UNIX Tar Problem: File Length Truncation, Unicode Name Support

Xah Lee, 2011-03-17

Discovered, that GNU tar now has a “--help” option. So, instead of typing “man tar”, you type “tar --help”. Not sure if this has been there for long or what.

Much better. I always hated the “man” fuck. You can never be sure if the man page correspond to the version you are using, and because the doc is separate, it's also pain to maintain for dev, tends to get out of sync.

Another thing about tar is that i never figured out why its syntax doesn't use the dash. You use tar xvf myfile.tar instead of tar -xvf myfile.tar. Many years ago, with dash won't work. Not sure all tar programs support that today.

Also, you can't talk about tar without talking about unix line truncation problem. Tar used to truncate your file names if the path is long (e.g. ~120). See: Unix, RFC, Line Truncation. Am not sure how good it is today.

Something i still wanted to test but never got to it. Does current version of tar preserve file name that has unicode? (e.g. Chinese, math symbols.)

According to tar (file format), there seems to be a new spec in “POSIX.1-2001” that addressed file name length and charset encoding, and is implemented by GNU tar in 2004.

The Wikipedia article turns out quite informative. One thing it mentioned is the “tarbomb”. That is, when untar, the file gets scattered all over your dir, or even to parent dirs, and OVERWRITES your files. This is a extreme pain in the ass.
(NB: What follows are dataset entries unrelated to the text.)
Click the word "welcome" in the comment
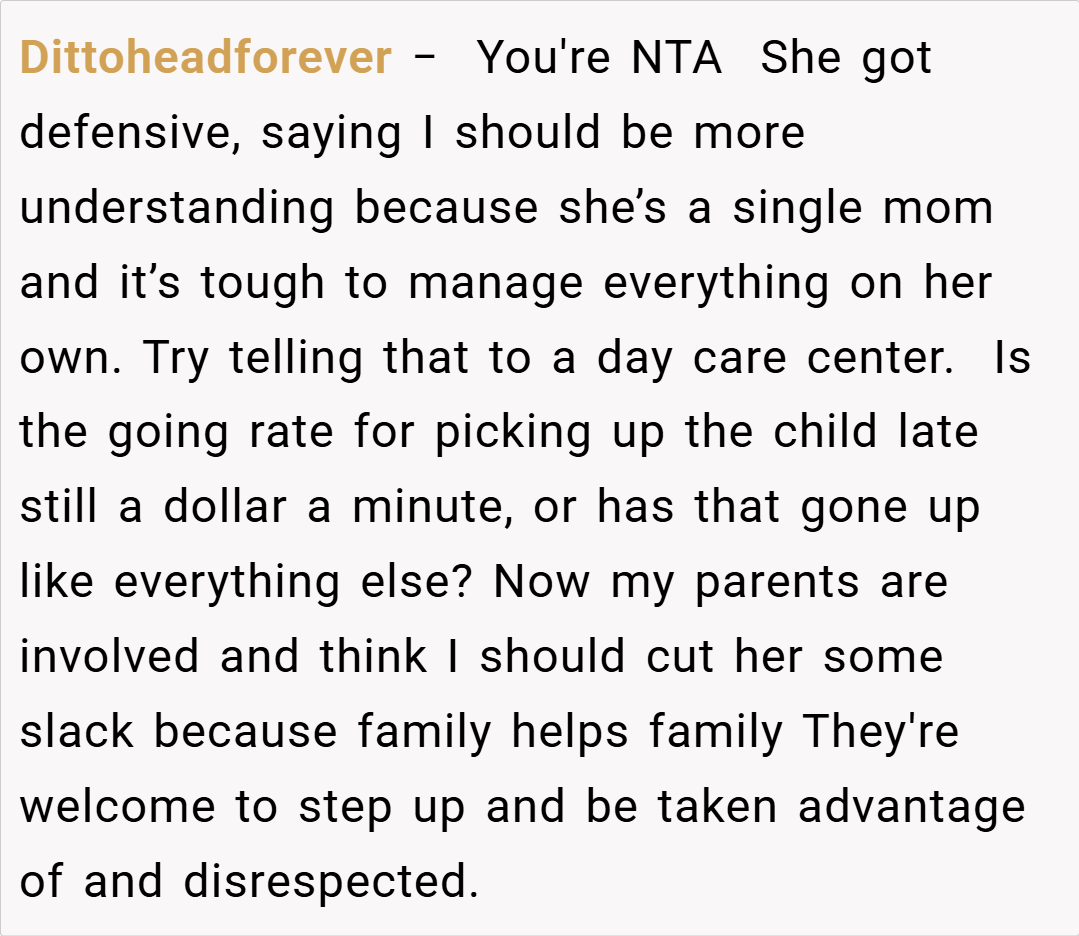pyautogui.click(x=117, y=808)
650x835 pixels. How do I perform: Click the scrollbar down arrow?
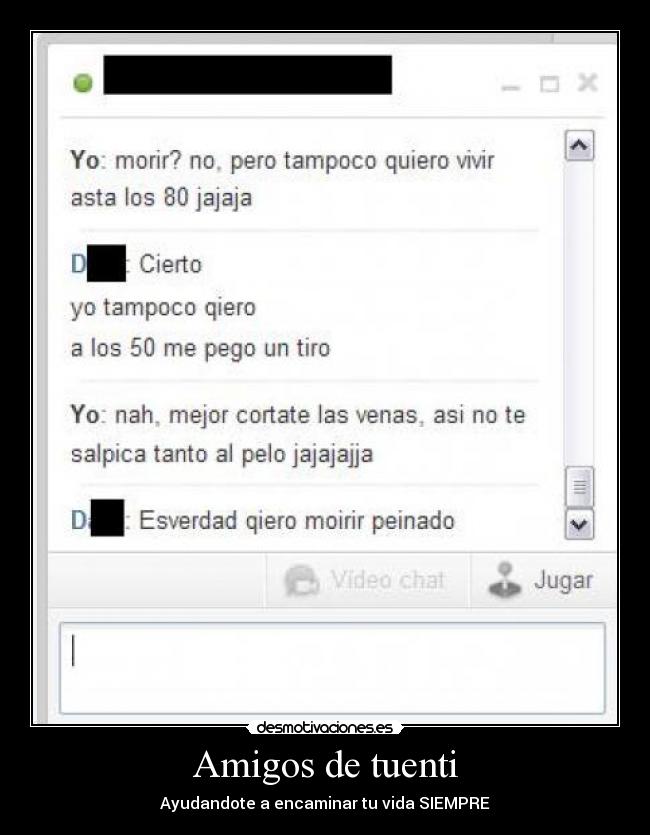coord(579,525)
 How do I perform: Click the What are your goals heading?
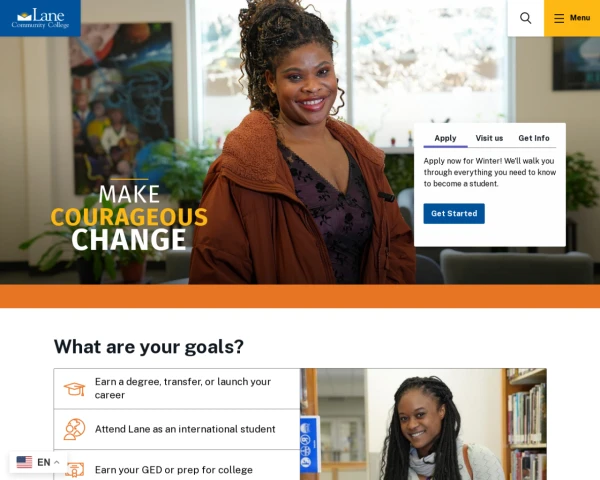(148, 346)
Another problem interesting is that tar doesn't support table of contents so no random access. If you need to list files or extract one file, you need to read thru it from the beginning.

Here's another good resource discussing tar's problems. New file format? @ Source duplicity.nongnu.org.

In recent month i read that Google still use tape drive as one of their backup. I wonder if they use tar as the file format.

Alright, today, officially i deprecate tar. I'll never use it myself.